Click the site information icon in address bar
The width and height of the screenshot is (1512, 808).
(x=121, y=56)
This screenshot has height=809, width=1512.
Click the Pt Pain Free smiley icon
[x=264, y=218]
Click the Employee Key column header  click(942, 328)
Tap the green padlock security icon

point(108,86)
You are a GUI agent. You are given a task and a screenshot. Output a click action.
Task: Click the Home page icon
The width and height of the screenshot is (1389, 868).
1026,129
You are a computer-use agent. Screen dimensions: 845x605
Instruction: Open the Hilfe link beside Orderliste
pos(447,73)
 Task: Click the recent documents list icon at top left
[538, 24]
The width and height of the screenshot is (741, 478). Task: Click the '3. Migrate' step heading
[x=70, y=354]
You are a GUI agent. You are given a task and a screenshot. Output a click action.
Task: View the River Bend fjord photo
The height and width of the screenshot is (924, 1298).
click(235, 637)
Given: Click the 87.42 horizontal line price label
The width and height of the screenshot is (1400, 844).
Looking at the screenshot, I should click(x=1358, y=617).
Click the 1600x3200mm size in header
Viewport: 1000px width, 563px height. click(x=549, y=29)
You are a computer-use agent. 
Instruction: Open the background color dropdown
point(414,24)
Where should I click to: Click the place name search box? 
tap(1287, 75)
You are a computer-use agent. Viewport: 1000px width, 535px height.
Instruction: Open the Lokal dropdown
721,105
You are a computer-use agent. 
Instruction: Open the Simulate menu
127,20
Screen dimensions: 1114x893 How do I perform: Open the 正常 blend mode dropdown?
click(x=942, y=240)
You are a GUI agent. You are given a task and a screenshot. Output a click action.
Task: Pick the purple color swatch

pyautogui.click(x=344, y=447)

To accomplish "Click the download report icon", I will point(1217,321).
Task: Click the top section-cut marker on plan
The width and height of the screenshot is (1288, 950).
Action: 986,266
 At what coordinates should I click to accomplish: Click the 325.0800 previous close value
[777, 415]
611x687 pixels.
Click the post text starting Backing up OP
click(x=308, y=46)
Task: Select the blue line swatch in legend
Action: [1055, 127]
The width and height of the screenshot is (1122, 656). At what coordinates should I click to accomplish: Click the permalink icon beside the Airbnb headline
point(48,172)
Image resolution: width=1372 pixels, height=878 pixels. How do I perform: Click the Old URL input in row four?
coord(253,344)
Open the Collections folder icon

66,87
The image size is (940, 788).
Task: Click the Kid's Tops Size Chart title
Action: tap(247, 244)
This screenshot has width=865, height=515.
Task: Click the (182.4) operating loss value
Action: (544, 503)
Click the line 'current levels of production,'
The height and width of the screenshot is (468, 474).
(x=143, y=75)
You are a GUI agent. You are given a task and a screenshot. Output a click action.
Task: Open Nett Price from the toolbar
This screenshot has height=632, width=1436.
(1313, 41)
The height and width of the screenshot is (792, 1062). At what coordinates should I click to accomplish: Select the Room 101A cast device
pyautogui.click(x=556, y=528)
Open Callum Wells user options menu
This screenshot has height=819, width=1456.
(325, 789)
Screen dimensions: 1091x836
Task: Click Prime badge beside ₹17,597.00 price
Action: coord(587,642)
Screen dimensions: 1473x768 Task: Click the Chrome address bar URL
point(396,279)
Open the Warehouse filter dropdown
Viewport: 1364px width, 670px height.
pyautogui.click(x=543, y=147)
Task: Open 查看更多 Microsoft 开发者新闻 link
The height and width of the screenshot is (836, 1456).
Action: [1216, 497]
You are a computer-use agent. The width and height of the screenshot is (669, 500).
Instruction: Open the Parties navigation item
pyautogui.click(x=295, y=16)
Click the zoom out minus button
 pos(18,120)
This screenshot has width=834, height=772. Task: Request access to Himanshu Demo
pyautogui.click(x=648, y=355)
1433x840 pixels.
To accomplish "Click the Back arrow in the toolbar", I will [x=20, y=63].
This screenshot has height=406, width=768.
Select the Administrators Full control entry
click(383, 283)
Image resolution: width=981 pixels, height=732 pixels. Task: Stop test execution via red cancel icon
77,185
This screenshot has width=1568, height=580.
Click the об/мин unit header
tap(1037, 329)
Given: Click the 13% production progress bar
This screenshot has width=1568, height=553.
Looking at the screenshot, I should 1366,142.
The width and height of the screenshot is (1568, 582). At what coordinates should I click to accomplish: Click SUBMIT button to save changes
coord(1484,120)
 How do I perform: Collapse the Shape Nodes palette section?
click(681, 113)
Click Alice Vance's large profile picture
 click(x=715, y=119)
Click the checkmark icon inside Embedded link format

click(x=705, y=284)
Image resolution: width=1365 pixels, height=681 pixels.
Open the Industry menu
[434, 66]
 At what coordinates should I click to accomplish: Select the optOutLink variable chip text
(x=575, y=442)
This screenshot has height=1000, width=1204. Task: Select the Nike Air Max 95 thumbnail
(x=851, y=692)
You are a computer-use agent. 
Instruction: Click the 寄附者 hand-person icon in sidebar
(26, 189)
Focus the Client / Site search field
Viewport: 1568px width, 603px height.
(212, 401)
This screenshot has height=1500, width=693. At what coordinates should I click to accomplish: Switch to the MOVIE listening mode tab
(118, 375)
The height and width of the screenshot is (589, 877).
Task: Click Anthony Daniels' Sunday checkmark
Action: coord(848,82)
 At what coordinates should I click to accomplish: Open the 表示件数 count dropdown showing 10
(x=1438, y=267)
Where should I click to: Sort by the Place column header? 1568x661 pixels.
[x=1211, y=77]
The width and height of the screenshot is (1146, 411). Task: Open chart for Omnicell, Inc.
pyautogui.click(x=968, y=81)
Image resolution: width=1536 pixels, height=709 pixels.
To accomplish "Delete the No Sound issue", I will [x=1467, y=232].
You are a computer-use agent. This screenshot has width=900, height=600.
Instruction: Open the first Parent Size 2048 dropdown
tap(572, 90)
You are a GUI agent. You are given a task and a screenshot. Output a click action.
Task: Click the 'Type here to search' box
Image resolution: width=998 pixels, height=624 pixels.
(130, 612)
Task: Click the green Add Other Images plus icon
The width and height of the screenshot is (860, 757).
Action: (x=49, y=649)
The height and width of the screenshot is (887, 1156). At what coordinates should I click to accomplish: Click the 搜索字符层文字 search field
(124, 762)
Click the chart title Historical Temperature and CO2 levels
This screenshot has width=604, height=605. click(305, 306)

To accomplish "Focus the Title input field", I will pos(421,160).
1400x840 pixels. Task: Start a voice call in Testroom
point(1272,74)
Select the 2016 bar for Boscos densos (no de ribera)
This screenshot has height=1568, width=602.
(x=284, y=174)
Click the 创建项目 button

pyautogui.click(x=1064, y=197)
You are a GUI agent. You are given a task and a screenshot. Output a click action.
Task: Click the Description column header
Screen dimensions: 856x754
|---|
Task details:
Turn every line of the entries above into a numbered list, leaving out the blank lines.

Task output:
1. Click the site information icon in address bar
2. The width and height of the screenshot is (1512, 808).
3. (x=121, y=56)
4. This screenshot has height=809, width=1512.
5. Click the Pt Pain Free smiley icon
6. [x=264, y=218]
7. Click the Employee Key column header  click(942, 328)
8. Tap the green padlock security icon
9. point(108,86)
10. You are a GUI agent. You are given a task and a screenshot. Output a click action.
11. Task: Click the Home page icon
12. The width and height of the screenshot is (1389, 868).
13. 1026,129
14. You are a computer-use agent. Screen dimensions: 845x605
15. Instruction: Open the Hilfe link beside Orderliste
16. pos(447,73)
17.  Task: Click the recent documents list icon at top left
18. [538, 24]
19. The width and height of the screenshot is (741, 478). Task: Click the '3. Migrate' step heading
20. [x=70, y=354]
21. You are a GUI agent. You are given a task and a screenshot. Output a click action.
22. Task: View the River Bend fjord photo
23. The height and width of the screenshot is (924, 1298).
24. click(235, 637)
25. Given: Click the 87.42 horizontal line price label
26. The width and height of the screenshot is (1400, 844).
27. Looking at the screenshot, I should click(x=1358, y=617).
28. Click the 1600x3200mm size in header
29. Viewport: 1000px width, 563px height. click(x=549, y=29)
30. You are a computer-use agent. 
31. Instruction: Open the background color dropdown
32. point(414,24)
33. Where should I click to: Click the place name search box? 
34. tap(1287, 75)
35. You are a computer-use agent. Viewport: 1000px width, 535px height.
36. Instruction: Open the Lokal dropdown
37. 721,105
38. You are a computer-use agent. 
39. Instruction: Open the Simulate menu
40. 127,20
41. Screen dimensions: 1114x893 How do I perform: Open the 正常 blend mode dropdown?
42. click(x=942, y=240)
43. You are a GUI agent. You are given a task and a screenshot. Output a click action.
44. Task: Pick the purple color swatch
45. pyautogui.click(x=344, y=447)
46. To accomplish "Click the download report icon", I will point(1217,321).
47. Task: Click the top section-cut marker on plan
48. The width and height of the screenshot is (1288, 950).
49. Action: 986,266
50.  At what coordinates should I click to accomplish: Click the 325.0800 previous close value
51. [777, 415]
52. 611x687 pixels.
53. Click the post text starting Backing up OP
54. click(x=308, y=46)
55. Task: Select the blue line swatch in legend
56. Action: [1055, 127]
57. The width and height of the screenshot is (1122, 656). At what coordinates should I click to accomplish: Click the permalink icon beside the Airbnb headline
58. point(48,172)
59. Image resolution: width=1372 pixels, height=878 pixels. How do I perform: Click the Old URL input in row four?
60. coord(253,344)
61. Open the Collections folder icon
62. 66,87
63. The image size is (940, 788).
64. Task: Click the Kid's Tops Size Chart title
65. Action: tap(247, 244)
66. This screenshot has width=865, height=515.
67. Task: Click the (182.4) operating loss value
68. Action: (544, 503)
69. Click the line 'current levels of production,'
70. The height and width of the screenshot is (468, 474).
71. (x=143, y=75)
72. You are a GUI agent. You are given a task and a screenshot. Output a click action.
73. Task: Open Nett Price from the toolbar
74. This screenshot has height=632, width=1436.
75. (1313, 41)
76. The height and width of the screenshot is (792, 1062). At what coordinates should I click to accomplish: Select the Room 101A cast device
77. pyautogui.click(x=556, y=528)
78. Open Callum Wells user options menu
79. This screenshot has height=819, width=1456.
80. (325, 789)
81. Screen dimensions: 1091x836
82. Task: Click Prime badge beside ₹17,597.00 price
83. Action: coord(587,642)
84. Screen dimensions: 1473x768 Task: Click the Chrome address bar URL
85. point(396,279)
86. Open the Warehouse filter dropdown
87. Viewport: 1364px width, 670px height.
88. pyautogui.click(x=543, y=147)
89. Task: Open 查看更多 Microsoft 开发者新闻 link
90. The height and width of the screenshot is (836, 1456).
91. Action: [1216, 497]
92. You are a computer-use agent. The width and height of the screenshot is (669, 500).
93. Instruction: Open the Parties navigation item
94. pyautogui.click(x=295, y=16)
95. Click the zoom out minus button
96.  pos(18,120)
97. This screenshot has width=834, height=772. Task: Request access to Himanshu Demo
98. pyautogui.click(x=648, y=355)
99. 1433x840 pixels.
100. To accomplish "Click the Back arrow in the toolbar", I will [x=20, y=63].
101. This screenshot has height=406, width=768.
102. Select the Administrators Full control entry
103. click(383, 283)
104. Image resolution: width=981 pixels, height=732 pixels. Task: Stop test execution via red cancel icon
105. 77,185
106. This screenshot has width=1568, height=580.
107. Click the об/мин unit header
108. tap(1037, 329)
109. Given: Click the 13% production progress bar
110. This screenshot has width=1568, height=553.
111. Looking at the screenshot, I should 1366,142.
112. The width and height of the screenshot is (1568, 582). At what coordinates should I click to accomplish: Click SUBMIT button to save changes
113. coord(1484,120)
114.  How do I perform: Collapse the Shape Nodes palette section?
115. click(681, 113)
116. Click Alice Vance's large profile picture
117.  click(x=715, y=119)
118. Click the checkmark icon inside Embedded link format
119. click(x=705, y=284)
120. Image resolution: width=1365 pixels, height=681 pixels.
121. Open the Industry menu
122. [434, 66]
123.  At what coordinates should I click to accomplish: Select the optOutLink variable chip text
124. (x=575, y=442)
125. This screenshot has height=1000, width=1204. Task: Select the Nike Air Max 95 thumbnail
126. (x=851, y=692)
127. You are a computer-use agent. 
128. Instruction: Click the 寄附者 hand-person icon in sidebar
129. (26, 189)
130. Focus the Client / Site search field
131. Viewport: 1568px width, 603px height.
132. (212, 401)
133. This screenshot has height=1500, width=693. At what coordinates should I click to accomplish: Switch to the MOVIE listening mode tab
134. (118, 375)
135. The height and width of the screenshot is (589, 877).
136. Task: Click Anthony Daniels' Sunday checkmark
137. Action: coord(848,82)
138.  At what coordinates should I click to accomplish: Open the 表示件数 count dropdown showing 10
139. (x=1438, y=267)
140. Where should I click to: Sort by the Place column header? 1568x661 pixels.
141. [x=1211, y=77]
142. The width and height of the screenshot is (1146, 411). Task: Open chart for Omnicell, Inc.
143. pyautogui.click(x=968, y=81)
144. Image resolution: width=1536 pixels, height=709 pixels.
145. To accomplish "Delete the No Sound issue", I will [x=1467, y=232].
146. You are a computer-use agent. This screenshot has width=900, height=600.
147. Instruction: Open the first Parent Size 2048 dropdown
148. tap(572, 90)
149. You are a GUI agent. You are given a task and a screenshot. Output a click action.
150. Task: Click the 'Type here to search' box
151. Image resolution: width=998 pixels, height=624 pixels.
152. (130, 612)
153. Task: Click the green Add Other Images plus icon
154. The width and height of the screenshot is (860, 757).
155. Action: (x=49, y=649)
156. The height and width of the screenshot is (887, 1156). At what coordinates should I click to accomplish: Click the 搜索字符层文字 search field
157. (124, 762)
158. Click the chart title Historical Temperature and CO2 levels
159. This screenshot has width=604, height=605. click(305, 306)
160. To accomplish "Focus the Title input field", I will pos(421,160).
161. 1400x840 pixels. Task: Start a voice call in Testroom
162. point(1272,74)
163. Select the 2016 bar for Boscos densos (no de ribera)
164. This screenshot has height=1568, width=602.
165. (x=284, y=174)
166. Click the 创建项目 button
167. pyautogui.click(x=1064, y=197)
168. You are a GUI agent. You are given a task and a screenshot. Output a click action.
169. Task: Click the Description column header
170. Screen dimensions: 856x754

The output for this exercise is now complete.